君に伝えたかったこと

二人きり

久しぶりに朝からの合う事ができた二人は、車を一路、富士山方面に走らせる。

助手席では美貴恵は嬉しそうに話をしている。

「ねぇ、今日行くところは空いてるかな?」

「平日だしこんな時間だから混んではいないと思うよ」

「そっか、じゃあちょっとのんびり買い物できるね」

以前から買い物に行きたがっていた美貴恵を連れ出したのは、富士山のふもとにある大きなアウトレットだった。
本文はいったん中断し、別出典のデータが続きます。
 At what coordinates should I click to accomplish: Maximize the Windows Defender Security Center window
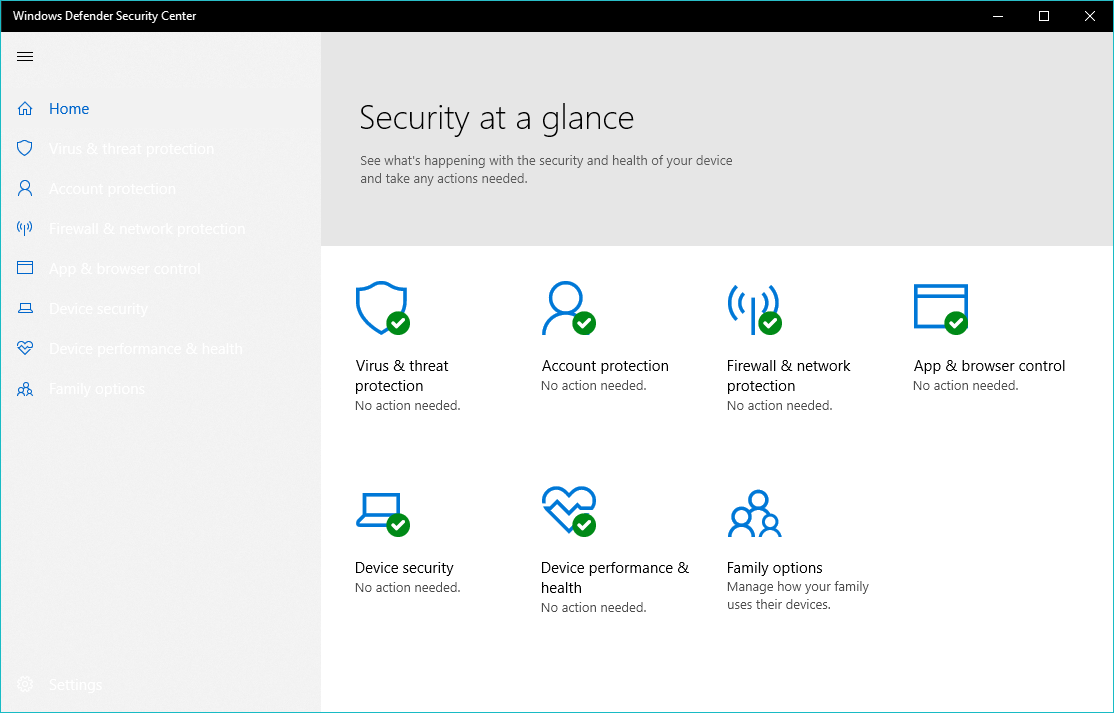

途中で遅い朝食をとろうとパーキングエリアに車を停めた。
駐車場には色とりどりの車、バス、バイクたち

その中で美貴恵が真っ先に飛び込んだのはサービスエリアのスナックコーナーだった。

「朝から・・・甘いものとは」

「だってここのソフトクリーム、超おいしいってテレビでやってたんだもん」

早足でカウンターに並ぶ美貴恵の姿を見ながら、芳樹は端のテーブルに腰を下ろした。
しばらくして鮮やかなピンク色のソフトクリームを手にして席に戻ってくる美貴恵。

「あ、それか。ストロベリー?」

「うん 芳樹も食べる?」

そういって美貴恵が差し出すカップを受け取り少しだけ口に運ぶ。

「おいしい・・・けど。朝からソフトクリームじゃ今日は、完全にカロリーオーバーだ」

「いいの。だってこのアイス限定だよ! もう少ししたら食べられないんだよ」

「そりゃまぁ、そうだけど」

こぼれんばかりの笑顔でソフトクリームを食べる美貴恵を暖かく見守っていた。